The theory of everything
In today’s post-crisis world, treasurers around the globe are often found looking for three key things: visibility, control and certainty. And although some treasurers have reached this nirvana in certain areas of their operations, the convoluted and often low-tech traditional way of doing things often prevents this from happening on a large scale.
Take the world of trade for example, an ecosystem what has traditionally been heavily paper-driven, but also one that is beginning to move (slowly) into the digital age. Standard Chartered’s Jain believes that blockchain technology can have a fundamental impact in this space. “If all documentation surrounding a trade transaction is made electronic then in theory the whole transaction can be made on the blockchain,” explains Jain. “The benefit of this is that all parties involved will have a fully secure and visible digital record of the transaction and all the data that is associated with it.”
While this may seem not much of a revolution, Jain is keen to stress that blockchain technology is only an enabler. “You cannot look at blockchain, or any disruptive technology in a silo,” explains Jain. “Where I see blockchain’s role moving forward is as the glue that binds all these new innovations together. It is when you look at it in this way that the potential is limitless and exciting things can start to be developed.”
For example, rather than just uploading static documents to the blockchain, corporates can begin to start using smart contracts that do things once certain conditions are met. “A bill of lading can be turned into a smart contract,” says Jain. “This can be uploaded onto the blockchain, and then traded once certain conditions are met. By doing so you can start making the whole transaction fully automated and visible end-to-end.”

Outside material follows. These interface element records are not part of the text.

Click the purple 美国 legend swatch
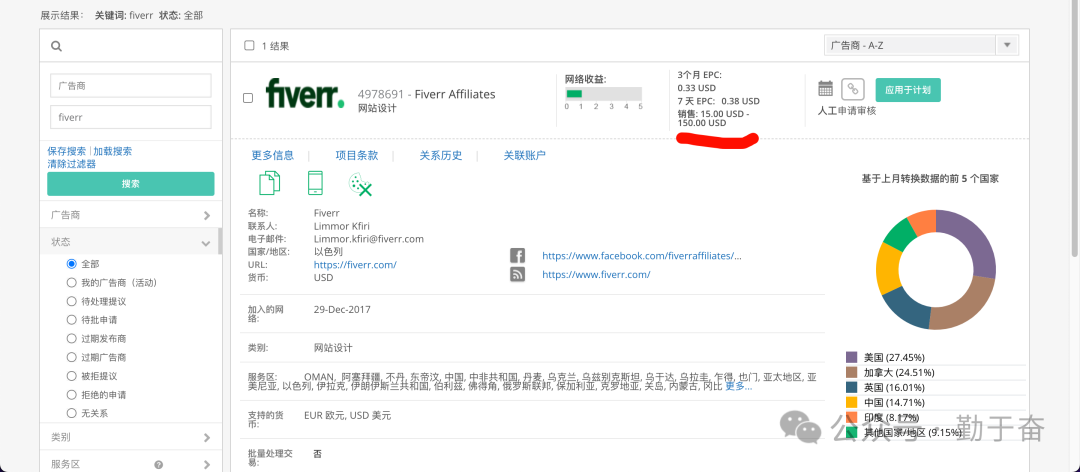The width and height of the screenshot is (1080, 472). [852, 357]
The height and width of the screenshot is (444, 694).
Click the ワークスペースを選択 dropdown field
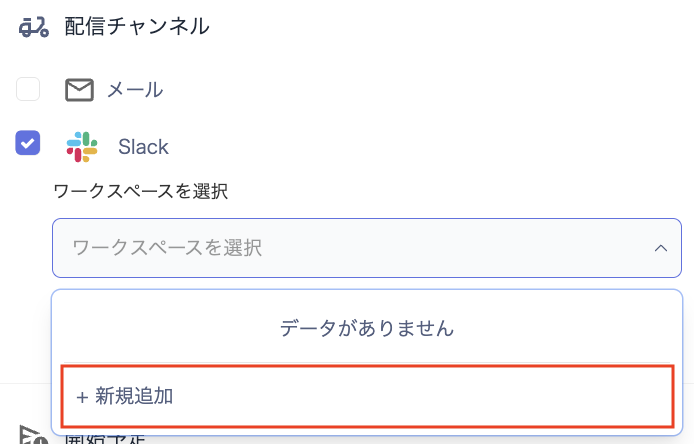(360, 247)
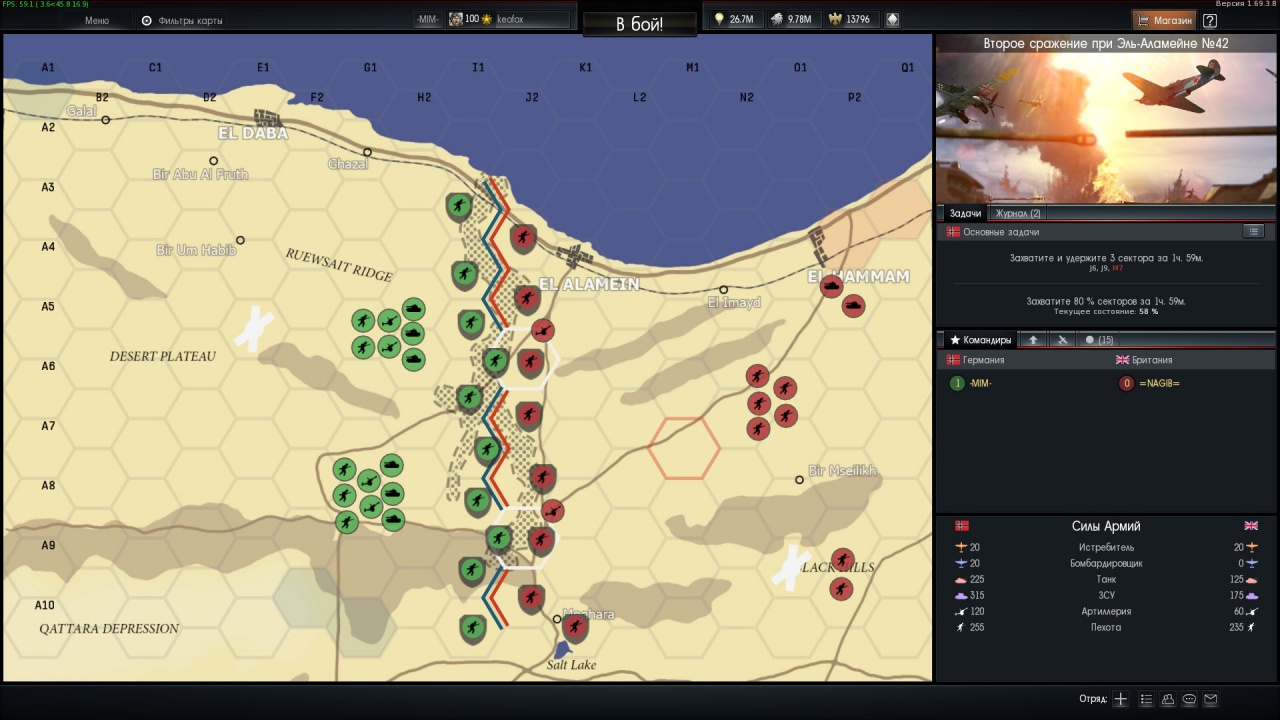Open the chat bubble icon
Screen dimensions: 1280x720
(1189, 700)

And there is another step that can potentially add further benefits. “If we already have smart electronic documentation being traded on the blockchain that is a great start, but there remain some issues for corporates,” says Jain. He explains that during a trade transaction there are instances when a corporate is in the dark regarding the location of their goods – while in transit from a port to a depot for example. It is here that technology can again provide a solution. “The corporate is exposed to risk during this period, but this can disappear if a chip is placed into the container which transmits its location,” says Jain. “This can then be logged on the blockchain automatically so all involved in the transaction can see there is no issue.”
In this example, electronic documentation, the internet of things (the tracking chip) and the traditional trade transaction have all been married together by the blockchain, giving the corporate an automated and fully visible transaction end-to-end. “This gives corporates not only certainty, control and visibility,” adds Jain, “but also can allow corporates to revisit trade financing and shift towards more event-based financing options, whilst reducing the cost because the risk is gone.”

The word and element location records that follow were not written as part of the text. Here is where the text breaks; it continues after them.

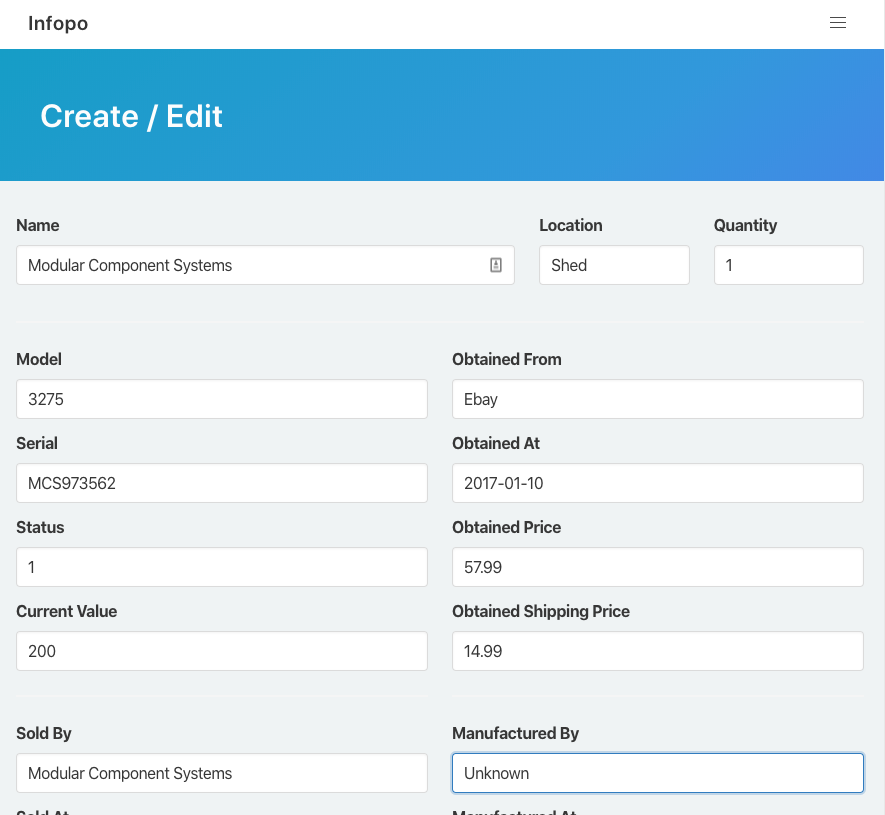This screenshot has height=815, width=885.
Task: Edit the Obtained Price field
Action: point(657,567)
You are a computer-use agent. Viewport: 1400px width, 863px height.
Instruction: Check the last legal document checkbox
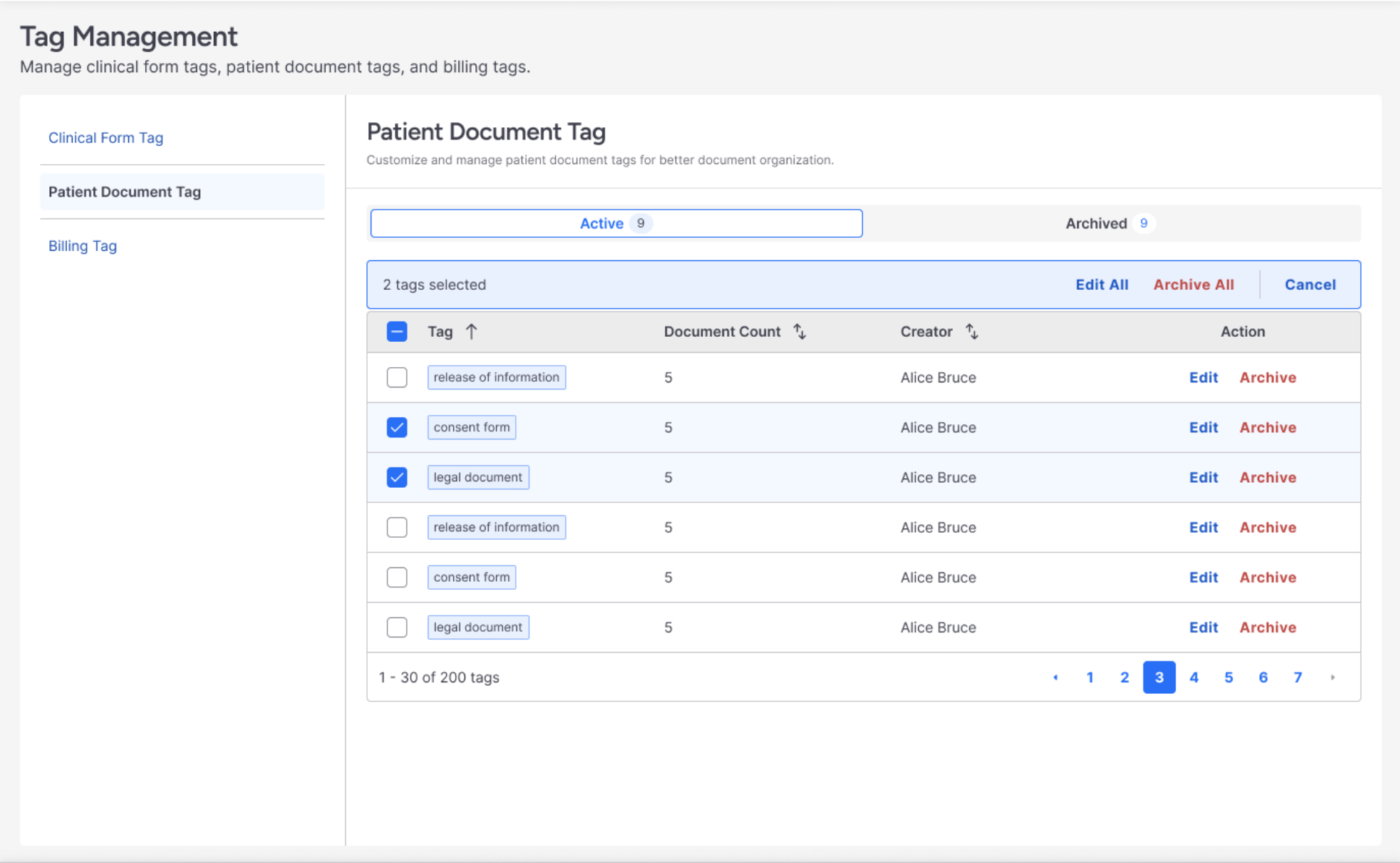point(397,627)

At the centre of innovation
As is the case with digitisation in general, the ecosystem around blockchain technology is fragmented with lots of companies doing different things to solve different problems. Going forward therefore the big question may be, who can bring these together? For Standard Chartered’s Jain, it is the banks that must do this.
“Previously banks wanted to own the entire value chain end-to-end but disruption has meant that this is no longer possible in most cases,” he says. “It is therefore up to banks to start looking at how they can facilitate the value chain rather than own it.” Banks are well placed to do this because they sit at the heart of the ecosystem. “The fintech firms have their strong points and so do the banks, it is about marrying these together to obtain the best solution for the corporate client.”